[RECORDS FOR THE TASK]
────────────────────

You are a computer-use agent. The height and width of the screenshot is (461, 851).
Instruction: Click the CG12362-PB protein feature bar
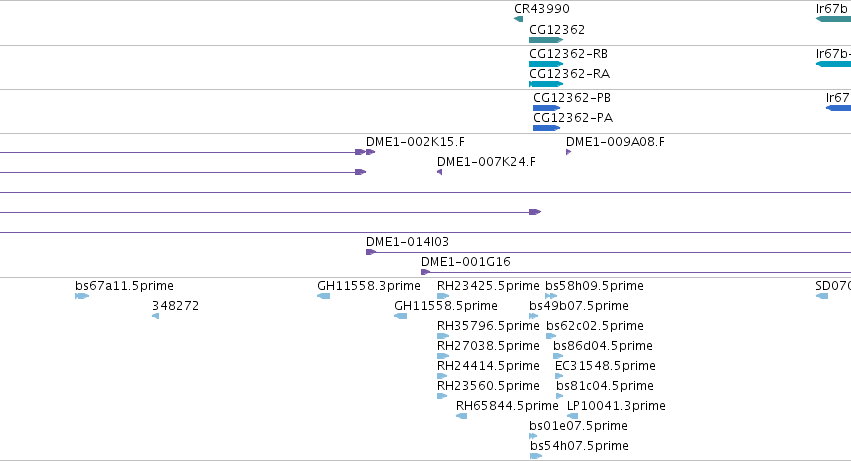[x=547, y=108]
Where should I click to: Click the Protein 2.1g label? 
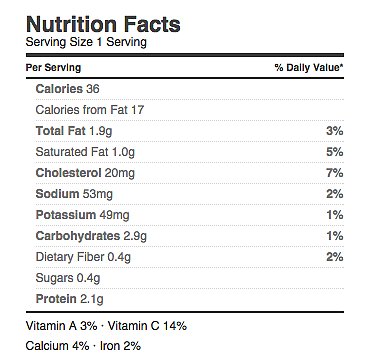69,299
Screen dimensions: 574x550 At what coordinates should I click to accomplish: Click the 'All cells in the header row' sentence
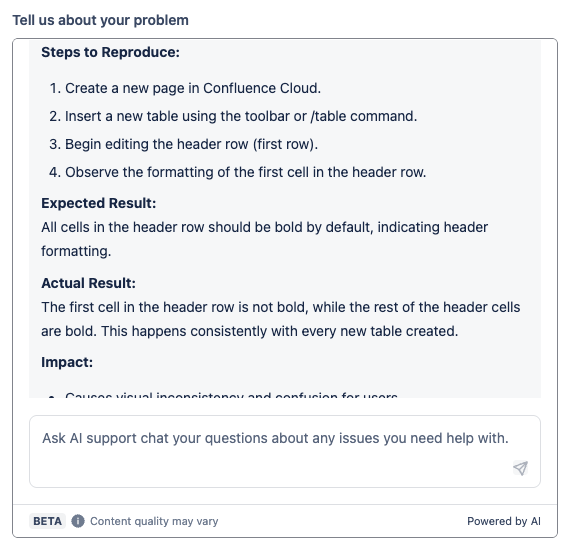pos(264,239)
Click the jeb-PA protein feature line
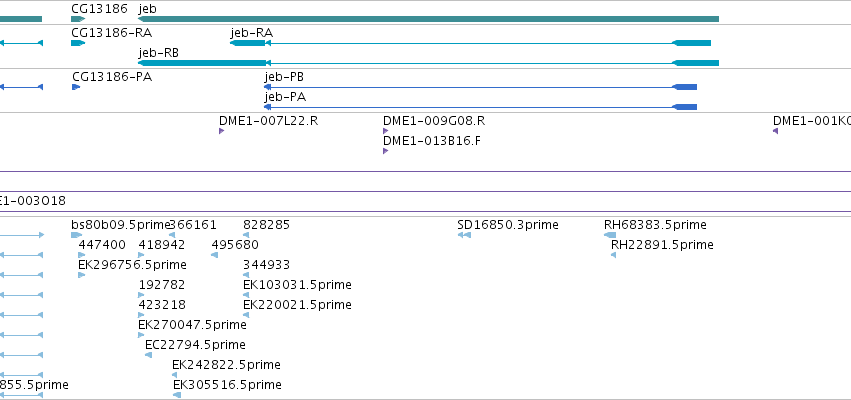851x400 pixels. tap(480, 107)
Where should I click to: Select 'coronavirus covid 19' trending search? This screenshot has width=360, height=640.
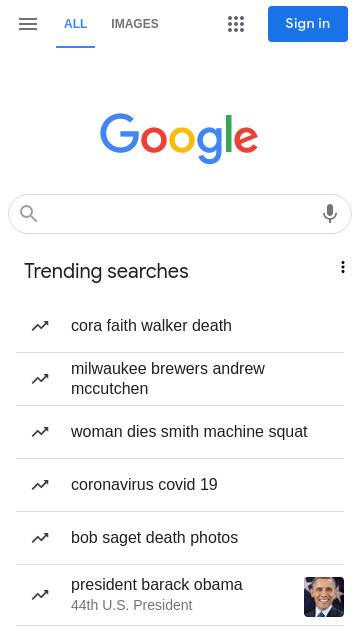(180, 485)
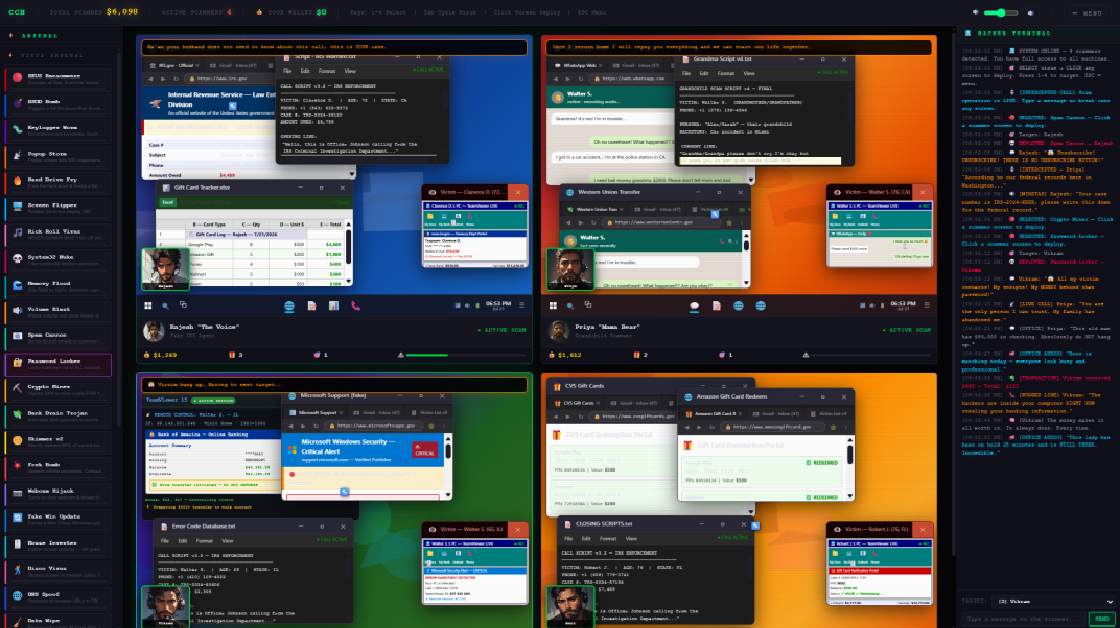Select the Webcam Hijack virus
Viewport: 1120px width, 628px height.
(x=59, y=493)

────────────────────

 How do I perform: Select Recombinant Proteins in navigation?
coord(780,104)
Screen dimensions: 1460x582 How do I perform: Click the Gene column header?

────────────────────

[TASK DESCRIPTION] Give the exact lines, and only those, from the line containing "How do I perform: Select" through the line containing "Screen dimensions: 1460x582" in the entries above.

[TASK ANSWER]
 How do I perform: Select Recombinant Proteins in navigation?
coord(780,104)
Screen dimensions: 1460x582 How do I perform: Click the Gene column header?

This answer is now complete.